(Recorded data)
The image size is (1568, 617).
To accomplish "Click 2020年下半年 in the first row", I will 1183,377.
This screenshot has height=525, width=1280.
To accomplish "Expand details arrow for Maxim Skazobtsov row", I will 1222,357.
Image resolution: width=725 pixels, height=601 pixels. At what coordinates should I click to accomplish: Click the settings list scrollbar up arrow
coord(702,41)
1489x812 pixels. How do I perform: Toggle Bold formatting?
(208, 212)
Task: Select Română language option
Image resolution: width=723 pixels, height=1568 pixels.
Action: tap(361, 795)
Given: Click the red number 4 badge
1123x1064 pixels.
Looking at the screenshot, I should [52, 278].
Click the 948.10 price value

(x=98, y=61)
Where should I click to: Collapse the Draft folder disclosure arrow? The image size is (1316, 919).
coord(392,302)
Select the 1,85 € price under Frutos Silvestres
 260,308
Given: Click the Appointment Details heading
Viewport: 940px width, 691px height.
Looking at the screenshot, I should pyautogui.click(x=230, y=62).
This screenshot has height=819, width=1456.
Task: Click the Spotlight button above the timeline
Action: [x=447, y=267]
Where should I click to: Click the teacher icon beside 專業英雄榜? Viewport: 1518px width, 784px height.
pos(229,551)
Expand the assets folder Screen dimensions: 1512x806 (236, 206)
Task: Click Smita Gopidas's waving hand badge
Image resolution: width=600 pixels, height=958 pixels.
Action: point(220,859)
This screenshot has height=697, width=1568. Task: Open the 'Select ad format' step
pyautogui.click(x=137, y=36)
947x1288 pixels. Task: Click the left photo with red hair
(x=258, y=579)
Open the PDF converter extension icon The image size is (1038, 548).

**Task objective**
Rewrite the entries from the line containing "947x1288 pixels. Task: Click" through the end of the entries, inclusive, and keep the requests unchanged. Raise every coordinate in the answers by 141.

**The output**
947x1288 pixels. Task: Click the left photo with red hair
(x=399, y=720)
Open the PDF converter extension icon The image size is (1038, 548).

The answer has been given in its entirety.